About host country

Ethiopia's textiles and clothing industry is undergoing major development, aided by the presence of a cheap, skilled and highly-motivated workforce. This surge has been helped by the country’s impressive economic growth over the past years. Ethiopia’s enormous export potential is made possible by the wide availability of raw cotton and other natural fibers and Ethiopia’s access to domestic, regional and international markets.

Textile markets

In recent years, the global market has become increasingly accessible to countries such as Ethiopia. New export opportunities were created through initiatives such as AGOA (the African Growth and Opportunity Act), COMESA (the Common Market of Eastern and Southern Africa) and the many bilateral trade agreements concluded with Western countries, including the Netherlands, Belgium and Luxembourg. Ethiopia is also part of the “Everything But Arms” program that has been set up to provide access to the E.U. market for Lesser Developed Beneficiary Countries, free of duty and without quota restrictions, for all export products except arms.

Also read "Made in Ethiopia: Fashion's Next Sourcing Hub?" (BOF)

Political and Social Stability

Ethiopia is the oldest independent country in Africa, and is among the most stable countries in the region. The 2012 peaceful transition of power to a new Prime Minister has proven the stability of Ethiopia’s multi-party political system and parliamentarian form of government.

Security in Ethiopia has been ranked 55th out of 148 countries by the World Economic Forum (Global Competitiveness Report, 2013-2014), well above most of its regional peers such as South Africa (109th), Kenya (131st), and Nigeria (142nd). In fact, Ethiopia ranked 36th and 38th globally in business costs of crime and violence, and organized crime.

Growing Economy

Ethiopia has grown at an average rate of 10% since 2010. In 2012, Ethiopia was the 12th fastest growing economy in the world , managing to grow faster than other African countries such as Rwanda, Mozambique, Zambia, and Ghana, as well as China and India (World Bank, 2013).
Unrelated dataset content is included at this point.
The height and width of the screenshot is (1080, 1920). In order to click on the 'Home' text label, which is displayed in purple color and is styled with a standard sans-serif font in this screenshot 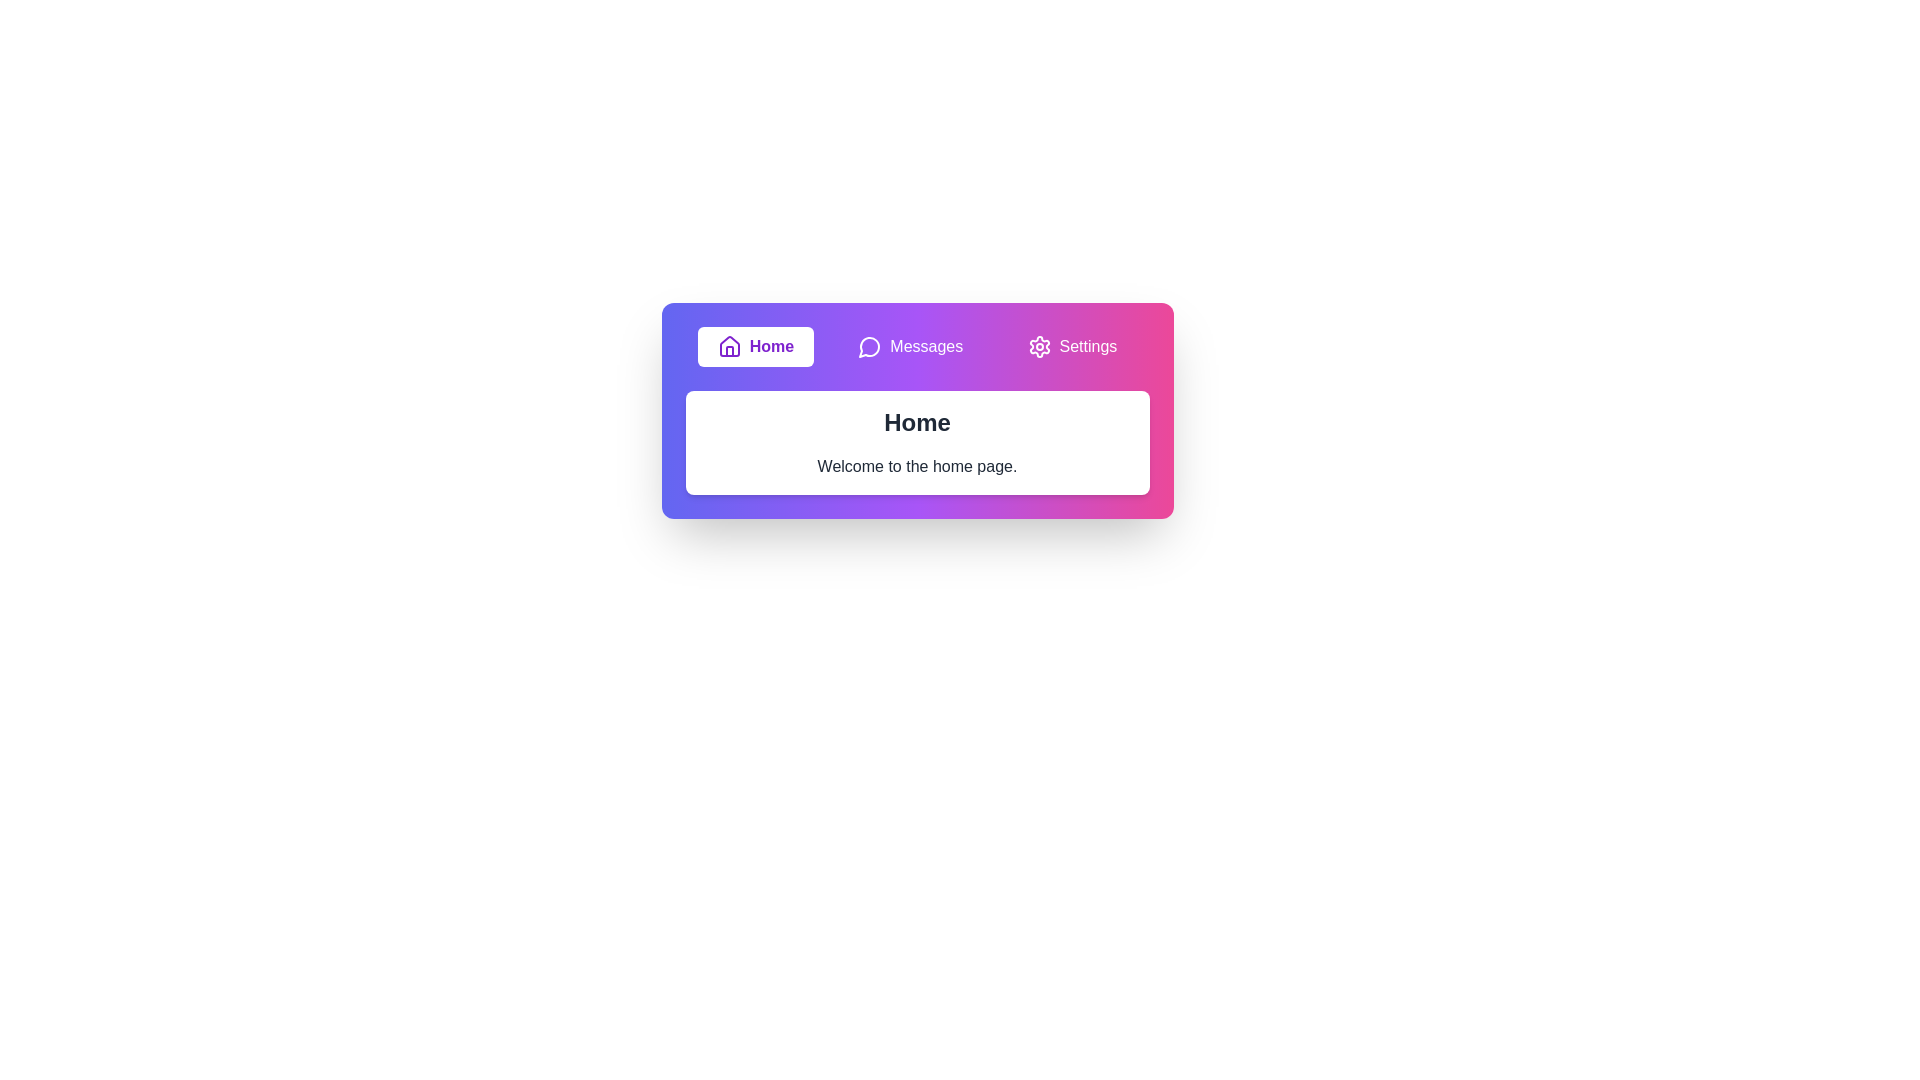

Through a co-ordinated, prudent fiscal policy and a tight monetary policy, combined with a slowdown in global commodity prices, the Government has brought down inflation to single digits. Consumer prices have increased by only 5.7 percent in 2013 and are forecasted to grow by only 6.6 and 5.5 percent, respectively, in 2014 and 2015 (International Monetary Fund, 2014).

Growth forecasts of more than 7% from the International Monetary Fund and the African Development Bank place Ethiopia among the world’s growth leaders over the medium term.